▶ [Work instructions] Your answer needs to include each line of the records in which the string "height" can be found.

▶ [Data in this exercise]
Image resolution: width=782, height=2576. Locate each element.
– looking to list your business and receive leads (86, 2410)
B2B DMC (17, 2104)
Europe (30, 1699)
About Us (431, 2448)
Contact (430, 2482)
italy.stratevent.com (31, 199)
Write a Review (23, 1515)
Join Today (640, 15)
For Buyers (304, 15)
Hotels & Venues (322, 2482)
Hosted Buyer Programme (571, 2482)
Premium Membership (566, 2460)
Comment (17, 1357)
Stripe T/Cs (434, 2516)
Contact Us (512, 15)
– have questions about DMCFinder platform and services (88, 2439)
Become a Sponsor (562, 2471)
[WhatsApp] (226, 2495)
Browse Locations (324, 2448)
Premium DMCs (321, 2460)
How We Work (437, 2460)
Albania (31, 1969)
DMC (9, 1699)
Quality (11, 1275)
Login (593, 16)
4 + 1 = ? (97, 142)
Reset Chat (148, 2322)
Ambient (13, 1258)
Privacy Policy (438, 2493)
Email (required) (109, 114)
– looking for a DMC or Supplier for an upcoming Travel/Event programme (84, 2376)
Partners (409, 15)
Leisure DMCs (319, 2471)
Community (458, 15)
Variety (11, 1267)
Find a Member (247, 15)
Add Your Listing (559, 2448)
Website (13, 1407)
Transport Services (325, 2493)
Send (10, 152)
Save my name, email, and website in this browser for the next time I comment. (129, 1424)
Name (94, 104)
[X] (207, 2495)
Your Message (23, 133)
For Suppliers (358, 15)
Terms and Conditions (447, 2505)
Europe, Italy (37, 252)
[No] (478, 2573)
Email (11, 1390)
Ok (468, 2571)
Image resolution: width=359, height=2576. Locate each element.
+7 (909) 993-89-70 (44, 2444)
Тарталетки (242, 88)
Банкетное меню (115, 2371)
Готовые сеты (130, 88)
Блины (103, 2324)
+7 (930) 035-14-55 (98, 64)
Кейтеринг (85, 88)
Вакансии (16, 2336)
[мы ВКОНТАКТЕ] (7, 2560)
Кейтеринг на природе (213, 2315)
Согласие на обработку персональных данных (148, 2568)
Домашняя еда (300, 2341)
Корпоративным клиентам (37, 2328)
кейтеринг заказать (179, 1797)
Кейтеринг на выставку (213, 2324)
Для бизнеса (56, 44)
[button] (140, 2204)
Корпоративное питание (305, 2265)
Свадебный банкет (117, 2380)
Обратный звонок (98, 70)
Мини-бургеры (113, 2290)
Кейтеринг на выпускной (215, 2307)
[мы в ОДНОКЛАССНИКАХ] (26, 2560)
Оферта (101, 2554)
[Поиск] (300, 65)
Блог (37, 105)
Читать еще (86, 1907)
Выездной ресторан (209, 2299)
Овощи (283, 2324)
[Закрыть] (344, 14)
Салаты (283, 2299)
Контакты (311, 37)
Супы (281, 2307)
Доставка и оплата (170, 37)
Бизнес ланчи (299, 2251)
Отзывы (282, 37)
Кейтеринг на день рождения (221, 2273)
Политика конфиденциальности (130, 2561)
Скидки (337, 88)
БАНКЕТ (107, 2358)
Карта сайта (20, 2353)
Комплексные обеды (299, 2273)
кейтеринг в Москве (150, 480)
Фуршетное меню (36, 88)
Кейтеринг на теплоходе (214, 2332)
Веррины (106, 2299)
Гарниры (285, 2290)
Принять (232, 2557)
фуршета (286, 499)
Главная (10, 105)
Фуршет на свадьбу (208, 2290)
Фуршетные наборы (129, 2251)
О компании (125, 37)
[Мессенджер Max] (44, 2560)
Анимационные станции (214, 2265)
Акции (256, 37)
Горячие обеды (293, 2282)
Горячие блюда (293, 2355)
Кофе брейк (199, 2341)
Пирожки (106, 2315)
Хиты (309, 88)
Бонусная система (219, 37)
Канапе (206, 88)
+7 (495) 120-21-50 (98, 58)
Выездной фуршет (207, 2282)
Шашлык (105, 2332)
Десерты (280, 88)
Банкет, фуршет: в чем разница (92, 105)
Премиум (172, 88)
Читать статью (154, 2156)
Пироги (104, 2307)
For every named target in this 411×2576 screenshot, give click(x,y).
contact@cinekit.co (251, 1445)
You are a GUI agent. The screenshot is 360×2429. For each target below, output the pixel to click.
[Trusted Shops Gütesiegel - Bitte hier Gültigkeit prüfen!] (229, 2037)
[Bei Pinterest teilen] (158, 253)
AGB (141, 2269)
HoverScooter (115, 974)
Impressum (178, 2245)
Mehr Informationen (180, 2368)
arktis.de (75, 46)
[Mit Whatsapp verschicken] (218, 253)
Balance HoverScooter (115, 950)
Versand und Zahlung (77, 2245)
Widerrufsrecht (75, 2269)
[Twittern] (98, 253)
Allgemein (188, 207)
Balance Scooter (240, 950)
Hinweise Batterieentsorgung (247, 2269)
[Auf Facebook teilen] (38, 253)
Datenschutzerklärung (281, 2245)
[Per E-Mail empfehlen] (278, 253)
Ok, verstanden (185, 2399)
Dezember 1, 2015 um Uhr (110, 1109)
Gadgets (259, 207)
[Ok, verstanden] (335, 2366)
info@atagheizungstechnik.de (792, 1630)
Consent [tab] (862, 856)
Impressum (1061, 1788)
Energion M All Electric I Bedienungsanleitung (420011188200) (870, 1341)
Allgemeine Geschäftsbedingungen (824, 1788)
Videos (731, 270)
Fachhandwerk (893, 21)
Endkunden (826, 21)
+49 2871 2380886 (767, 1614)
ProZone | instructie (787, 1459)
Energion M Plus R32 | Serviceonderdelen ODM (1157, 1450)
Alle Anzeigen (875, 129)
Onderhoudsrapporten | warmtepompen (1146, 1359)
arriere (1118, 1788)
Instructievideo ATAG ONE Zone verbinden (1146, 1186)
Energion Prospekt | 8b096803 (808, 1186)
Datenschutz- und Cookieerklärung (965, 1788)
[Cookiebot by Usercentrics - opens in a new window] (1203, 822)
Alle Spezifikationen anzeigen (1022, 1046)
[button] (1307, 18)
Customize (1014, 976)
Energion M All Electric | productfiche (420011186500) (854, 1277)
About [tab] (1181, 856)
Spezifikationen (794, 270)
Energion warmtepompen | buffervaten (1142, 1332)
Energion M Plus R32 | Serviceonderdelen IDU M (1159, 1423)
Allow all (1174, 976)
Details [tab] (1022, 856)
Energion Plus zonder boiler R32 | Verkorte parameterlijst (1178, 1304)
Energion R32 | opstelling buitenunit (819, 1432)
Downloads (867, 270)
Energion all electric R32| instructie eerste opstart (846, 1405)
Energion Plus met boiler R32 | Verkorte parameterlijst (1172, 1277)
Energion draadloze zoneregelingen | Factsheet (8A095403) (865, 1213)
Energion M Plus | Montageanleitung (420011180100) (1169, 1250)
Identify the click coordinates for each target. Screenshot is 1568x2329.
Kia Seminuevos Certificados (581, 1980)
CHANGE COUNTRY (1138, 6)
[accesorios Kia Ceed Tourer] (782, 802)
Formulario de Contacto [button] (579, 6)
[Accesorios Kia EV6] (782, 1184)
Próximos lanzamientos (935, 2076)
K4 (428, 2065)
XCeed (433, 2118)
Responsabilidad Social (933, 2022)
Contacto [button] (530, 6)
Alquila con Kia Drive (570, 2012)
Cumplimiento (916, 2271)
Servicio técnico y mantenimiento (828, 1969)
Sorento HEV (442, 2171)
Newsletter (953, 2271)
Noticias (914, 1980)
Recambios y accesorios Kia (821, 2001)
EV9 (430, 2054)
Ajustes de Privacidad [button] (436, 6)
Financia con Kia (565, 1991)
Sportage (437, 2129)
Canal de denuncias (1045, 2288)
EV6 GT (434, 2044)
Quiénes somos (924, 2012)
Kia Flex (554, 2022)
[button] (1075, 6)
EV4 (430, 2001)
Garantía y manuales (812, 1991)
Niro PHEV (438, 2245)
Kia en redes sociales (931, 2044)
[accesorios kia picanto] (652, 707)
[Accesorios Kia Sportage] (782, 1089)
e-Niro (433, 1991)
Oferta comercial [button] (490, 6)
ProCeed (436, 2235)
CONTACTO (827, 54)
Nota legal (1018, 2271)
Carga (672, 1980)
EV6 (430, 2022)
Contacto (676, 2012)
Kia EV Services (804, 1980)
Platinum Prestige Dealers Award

▶ [Answer section]
Image resolution: width=782, height=2576. Locate each element.
Image resolution: width=359, height=2576. Locate each element.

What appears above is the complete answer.